EXTRACTED ENTRIES START

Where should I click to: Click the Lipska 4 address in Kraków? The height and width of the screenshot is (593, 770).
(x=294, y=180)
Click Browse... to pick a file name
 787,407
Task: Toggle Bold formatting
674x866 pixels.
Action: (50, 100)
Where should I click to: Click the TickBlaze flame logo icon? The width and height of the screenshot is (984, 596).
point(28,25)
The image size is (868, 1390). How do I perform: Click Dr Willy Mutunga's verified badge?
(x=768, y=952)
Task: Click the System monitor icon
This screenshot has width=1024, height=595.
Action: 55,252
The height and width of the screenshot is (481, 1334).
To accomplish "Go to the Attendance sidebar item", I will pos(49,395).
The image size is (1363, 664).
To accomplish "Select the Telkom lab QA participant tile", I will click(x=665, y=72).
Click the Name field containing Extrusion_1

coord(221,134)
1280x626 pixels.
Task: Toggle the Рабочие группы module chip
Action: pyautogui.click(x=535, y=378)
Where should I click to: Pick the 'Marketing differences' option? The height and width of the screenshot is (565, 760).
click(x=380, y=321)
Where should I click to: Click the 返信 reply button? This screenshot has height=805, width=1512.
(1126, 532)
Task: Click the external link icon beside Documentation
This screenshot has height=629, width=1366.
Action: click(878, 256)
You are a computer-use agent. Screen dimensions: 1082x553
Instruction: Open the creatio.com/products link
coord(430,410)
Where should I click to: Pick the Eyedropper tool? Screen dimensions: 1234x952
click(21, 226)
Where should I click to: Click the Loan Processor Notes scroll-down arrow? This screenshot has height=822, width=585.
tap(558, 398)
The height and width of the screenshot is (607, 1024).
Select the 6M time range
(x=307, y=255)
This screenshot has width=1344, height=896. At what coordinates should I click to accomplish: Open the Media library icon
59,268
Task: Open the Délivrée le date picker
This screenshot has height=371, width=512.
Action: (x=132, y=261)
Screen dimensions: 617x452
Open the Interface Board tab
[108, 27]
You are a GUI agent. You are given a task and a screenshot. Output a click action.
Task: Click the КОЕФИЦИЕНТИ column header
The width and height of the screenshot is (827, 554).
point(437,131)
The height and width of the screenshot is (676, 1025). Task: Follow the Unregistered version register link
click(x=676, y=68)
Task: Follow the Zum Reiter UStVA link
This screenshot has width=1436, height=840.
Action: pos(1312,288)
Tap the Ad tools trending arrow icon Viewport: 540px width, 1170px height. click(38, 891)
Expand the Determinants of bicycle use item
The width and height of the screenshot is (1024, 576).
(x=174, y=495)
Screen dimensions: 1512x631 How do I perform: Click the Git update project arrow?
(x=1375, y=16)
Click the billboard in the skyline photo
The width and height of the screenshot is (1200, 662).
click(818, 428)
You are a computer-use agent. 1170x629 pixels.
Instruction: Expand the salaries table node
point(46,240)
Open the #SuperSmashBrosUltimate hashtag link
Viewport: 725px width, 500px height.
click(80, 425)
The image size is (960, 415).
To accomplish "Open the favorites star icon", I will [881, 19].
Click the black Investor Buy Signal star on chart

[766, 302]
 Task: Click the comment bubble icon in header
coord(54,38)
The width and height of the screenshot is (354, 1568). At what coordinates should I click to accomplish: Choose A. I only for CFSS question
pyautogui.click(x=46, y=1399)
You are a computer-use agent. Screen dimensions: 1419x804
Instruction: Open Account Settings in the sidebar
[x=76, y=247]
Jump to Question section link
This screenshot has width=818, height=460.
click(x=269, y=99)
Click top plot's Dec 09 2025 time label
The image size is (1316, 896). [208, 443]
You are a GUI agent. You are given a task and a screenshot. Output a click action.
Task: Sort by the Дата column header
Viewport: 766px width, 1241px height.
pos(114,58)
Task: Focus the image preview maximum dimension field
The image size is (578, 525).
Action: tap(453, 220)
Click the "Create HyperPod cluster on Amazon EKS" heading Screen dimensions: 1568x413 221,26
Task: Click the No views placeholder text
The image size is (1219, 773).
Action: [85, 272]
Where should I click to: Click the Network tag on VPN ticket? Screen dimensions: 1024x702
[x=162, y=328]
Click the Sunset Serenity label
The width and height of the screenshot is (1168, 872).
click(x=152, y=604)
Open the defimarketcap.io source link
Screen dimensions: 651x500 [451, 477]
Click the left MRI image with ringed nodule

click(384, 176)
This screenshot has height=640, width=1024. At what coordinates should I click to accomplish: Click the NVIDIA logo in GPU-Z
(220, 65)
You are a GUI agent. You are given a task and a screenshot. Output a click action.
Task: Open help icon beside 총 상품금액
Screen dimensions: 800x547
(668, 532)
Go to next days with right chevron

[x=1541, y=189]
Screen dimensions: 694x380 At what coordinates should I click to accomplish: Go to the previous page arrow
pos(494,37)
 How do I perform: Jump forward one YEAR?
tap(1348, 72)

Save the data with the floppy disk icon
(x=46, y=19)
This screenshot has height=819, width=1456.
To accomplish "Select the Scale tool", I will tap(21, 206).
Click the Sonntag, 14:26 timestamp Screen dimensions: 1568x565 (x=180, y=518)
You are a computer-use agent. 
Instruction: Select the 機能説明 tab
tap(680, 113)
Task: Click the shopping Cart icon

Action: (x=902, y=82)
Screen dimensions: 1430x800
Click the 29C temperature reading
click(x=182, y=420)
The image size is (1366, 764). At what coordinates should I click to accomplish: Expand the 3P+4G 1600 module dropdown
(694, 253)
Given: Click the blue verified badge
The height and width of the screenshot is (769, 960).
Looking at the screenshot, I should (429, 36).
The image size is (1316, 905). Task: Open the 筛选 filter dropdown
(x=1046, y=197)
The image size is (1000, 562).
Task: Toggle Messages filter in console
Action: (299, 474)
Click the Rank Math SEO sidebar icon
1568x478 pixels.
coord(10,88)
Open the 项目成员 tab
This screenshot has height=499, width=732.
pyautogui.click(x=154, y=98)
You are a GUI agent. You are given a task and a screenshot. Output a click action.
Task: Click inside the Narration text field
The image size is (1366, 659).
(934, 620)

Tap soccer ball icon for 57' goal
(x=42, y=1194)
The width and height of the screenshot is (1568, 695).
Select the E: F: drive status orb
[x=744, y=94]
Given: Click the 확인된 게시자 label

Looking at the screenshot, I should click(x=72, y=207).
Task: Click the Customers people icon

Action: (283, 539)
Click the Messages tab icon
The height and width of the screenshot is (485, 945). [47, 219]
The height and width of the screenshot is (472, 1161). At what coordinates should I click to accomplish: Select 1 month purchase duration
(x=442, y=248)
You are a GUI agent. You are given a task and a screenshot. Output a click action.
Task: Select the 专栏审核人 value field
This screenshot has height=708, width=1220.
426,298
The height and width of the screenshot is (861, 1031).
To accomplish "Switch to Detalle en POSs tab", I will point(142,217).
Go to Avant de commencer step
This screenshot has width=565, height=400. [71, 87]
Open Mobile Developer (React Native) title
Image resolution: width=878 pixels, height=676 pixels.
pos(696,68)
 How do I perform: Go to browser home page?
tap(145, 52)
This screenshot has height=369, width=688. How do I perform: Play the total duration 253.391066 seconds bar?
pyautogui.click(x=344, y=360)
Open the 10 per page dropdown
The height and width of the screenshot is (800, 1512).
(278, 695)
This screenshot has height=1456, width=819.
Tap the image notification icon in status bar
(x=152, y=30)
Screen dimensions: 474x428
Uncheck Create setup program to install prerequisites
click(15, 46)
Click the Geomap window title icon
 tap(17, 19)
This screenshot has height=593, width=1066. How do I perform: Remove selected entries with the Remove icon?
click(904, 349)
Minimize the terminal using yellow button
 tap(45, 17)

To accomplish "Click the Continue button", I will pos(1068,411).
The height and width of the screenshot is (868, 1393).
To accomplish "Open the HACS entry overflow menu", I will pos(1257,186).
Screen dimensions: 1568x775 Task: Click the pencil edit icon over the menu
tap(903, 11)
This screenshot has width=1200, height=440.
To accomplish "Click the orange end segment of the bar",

EXTRACTED ENTRIES END

YOUR TASK -> Could the data above be set down exactly, in full?

SOLUTION ->
Where should I click to: Click the Lipska 4 address in Kraków? The height and width of the screenshot is (593, 770).
(x=294, y=180)
Click Browse... to pick a file name
 787,407
Task: Toggle Bold formatting
674x866 pixels.
Action: (50, 100)
Where should I click to: Click the TickBlaze flame logo icon? The width and height of the screenshot is (984, 596).
point(28,25)
The image size is (868, 1390). How do I perform: Click Dr Willy Mutunga's verified badge?
(x=768, y=952)
Task: Click the System monitor icon
This screenshot has width=1024, height=595.
Action: 55,252
The height and width of the screenshot is (481, 1334).
To accomplish "Go to the Attendance sidebar item", I will pos(49,395).
The image size is (1363, 664).
To accomplish "Select the Telkom lab QA participant tile", I will click(x=665, y=72).
Click the Name field containing Extrusion_1

coord(221,134)
1280x626 pixels.
Task: Toggle the Рабочие группы module chip
Action: pyautogui.click(x=535, y=378)
Where should I click to: Pick the 'Marketing differences' option? The height and width of the screenshot is (565, 760).
click(x=380, y=321)
Where should I click to: Click the 返信 reply button? This screenshot has height=805, width=1512.
(1126, 532)
Task: Click the external link icon beside Documentation
This screenshot has height=629, width=1366.
Action: click(878, 256)
You are a computer-use agent. Screen dimensions: 1082x553
Instruction: Open the creatio.com/products link
coord(430,410)
Where should I click to: Pick the Eyedropper tool? Screen dimensions: 1234x952
click(21, 226)
Where should I click to: Click the Loan Processor Notes scroll-down arrow? This screenshot has height=822, width=585.
tap(558, 398)
The height and width of the screenshot is (607, 1024).
Select the 6M time range
(x=307, y=255)
This screenshot has width=1344, height=896. At what coordinates should I click to accomplish: Open the Media library icon
59,268
Task: Open the Délivrée le date picker
This screenshot has height=371, width=512.
Action: (x=132, y=261)
Screen dimensions: 617x452
Open the Interface Board tab
[108, 27]
You are a GUI agent. You are given a task and a screenshot. Output a click action.
Task: Click the КОЕФИЦИЕНТИ column header
The width and height of the screenshot is (827, 554).
point(437,131)
The height and width of the screenshot is (676, 1025). Task: Follow the Unregistered version register link
click(x=676, y=68)
Task: Follow the Zum Reiter UStVA link
This screenshot has width=1436, height=840.
Action: pos(1312,288)
Tap the Ad tools trending arrow icon Viewport: 540px width, 1170px height. click(38, 891)
Expand the Determinants of bicycle use item
The width and height of the screenshot is (1024, 576).
(x=174, y=495)
Screen dimensions: 1512x631 How do I perform: Click the Git update project arrow?
(x=1375, y=16)
Click the billboard in the skyline photo
The width and height of the screenshot is (1200, 662).
click(818, 428)
You are a computer-use agent. 1170x629 pixels.
Instruction: Expand the salaries table node
point(46,240)
Open the #SuperSmashBrosUltimate hashtag link
Viewport: 725px width, 500px height.
click(80, 425)
The image size is (960, 415).
To accomplish "Open the favorites star icon", I will [881, 19].
Click the black Investor Buy Signal star on chart

[766, 302]
 Task: Click the comment bubble icon in header
coord(54,38)
The width and height of the screenshot is (354, 1568). At what coordinates should I click to accomplish: Choose A. I only for CFSS question
pyautogui.click(x=46, y=1399)
You are a computer-use agent. Screen dimensions: 1419x804
Instruction: Open Account Settings in the sidebar
[x=76, y=247]
Jump to Question section link
This screenshot has width=818, height=460.
click(x=269, y=99)
Click top plot's Dec 09 2025 time label
The image size is (1316, 896). [208, 443]
You are a GUI agent. You are given a task and a screenshot. Output a click action.
Task: Sort by the Дата column header
Viewport: 766px width, 1241px height.
pos(114,58)
Task: Focus the image preview maximum dimension field
The image size is (578, 525).
Action: tap(453, 220)
Click the "Create HyperPod cluster on Amazon EKS" heading Screen dimensions: 1568x413 221,26
Task: Click the No views placeholder text
The image size is (1219, 773).
Action: [85, 272]
Where should I click to: Click the Network tag on VPN ticket? Screen dimensions: 1024x702
[x=162, y=328]
Click the Sunset Serenity label
The width and height of the screenshot is (1168, 872).
click(x=152, y=604)
Open the defimarketcap.io source link
Screen dimensions: 651x500 [451, 477]
Click the left MRI image with ringed nodule

click(384, 176)
This screenshot has height=640, width=1024. At what coordinates should I click to accomplish: Click the NVIDIA logo in GPU-Z
(220, 65)
You are a GUI agent. You are given a task and a screenshot. Output a click action.
Task: Open help icon beside 총 상품금액
Screen dimensions: 800x547
(668, 532)
Go to next days with right chevron

[x=1541, y=189]
Screen dimensions: 694x380 At what coordinates should I click to accomplish: Go to the previous page arrow
pos(494,37)
 How do I perform: Jump forward one YEAR?
tap(1348, 72)

Save the data with the floppy disk icon
(x=46, y=19)
This screenshot has height=819, width=1456.
To accomplish "Select the Scale tool", I will tap(21, 206).
Click the Sonntag, 14:26 timestamp Screen dimensions: 1568x565 (x=180, y=518)
You are a computer-use agent. 
Instruction: Select the 機能説明 tab
tap(680, 113)
Task: Click the shopping Cart icon

Action: (x=902, y=82)
Screen dimensions: 1430x800
Click the 29C temperature reading
click(x=182, y=420)
The image size is (1366, 764). At what coordinates should I click to accomplish: Expand the 3P+4G 1600 module dropdown
(694, 253)
Given: Click the blue verified badge
The height and width of the screenshot is (769, 960).
Looking at the screenshot, I should (429, 36).
The image size is (1316, 905). Task: Open the 筛选 filter dropdown
(x=1046, y=197)
The image size is (1000, 562).
Task: Toggle Messages filter in console
Action: (299, 474)
Click the Rank Math SEO sidebar icon
1568x478 pixels.
coord(10,88)
Open the 项目成员 tab
This screenshot has height=499, width=732.
pyautogui.click(x=154, y=98)
You are a GUI agent. You are given a task and a screenshot. Output a click action.
Task: Click inside the Narration text field
The image size is (1366, 659).
(934, 620)

Tap soccer ball icon for 57' goal
(x=42, y=1194)
The width and height of the screenshot is (1568, 695).
Select the E: F: drive status orb
[x=744, y=94]
Given: Click the 확인된 게시자 label

Looking at the screenshot, I should click(x=72, y=207).
Task: Click the Customers people icon

Action: (283, 539)
Click the Messages tab icon
The height and width of the screenshot is (485, 945). [47, 219]
The height and width of the screenshot is (472, 1161). At what coordinates should I click to accomplish: Select 1 month purchase duration
(x=442, y=248)
You are a GUI agent. You are given a task and a screenshot. Output a click action.
Task: Select the 专栏审核人 value field
This screenshot has height=708, width=1220.
426,298
The height and width of the screenshot is (861, 1031).
To accomplish "Switch to Detalle en POSs tab", I will point(142,217).
Go to Avant de commencer step
This screenshot has width=565, height=400. [71, 87]
Open Mobile Developer (React Native) title
Image resolution: width=878 pixels, height=676 pixels.
pos(696,68)
 How do I perform: Go to browser home page?
tap(145, 52)
This screenshot has height=369, width=688. How do I perform: Play the total duration 253.391066 seconds bar?
pyautogui.click(x=344, y=360)
Open the 10 per page dropdown
The height and width of the screenshot is (800, 1512).
(278, 695)
This screenshot has height=1456, width=819.
Tap the image notification icon in status bar
(x=152, y=30)
Screen dimensions: 474x428
Uncheck Create setup program to install prerequisites
click(15, 46)
Click the Geomap window title icon
 tap(17, 19)
This screenshot has height=593, width=1066. How do I perform: Remove selected entries with the Remove icon?
click(904, 349)
Minimize the terminal using yellow button
 tap(45, 17)

To accomplish "Click the Continue button", I will pos(1068,411).
The height and width of the screenshot is (868, 1393).
To accomplish "Open the HACS entry overflow menu", I will pos(1257,186).
Screen dimensions: 1568x775 Task: Click the pencil edit icon over the menu
tap(903, 11)
This screenshot has width=1200, height=440.
To accomplish "Click the orange end segment of the bar",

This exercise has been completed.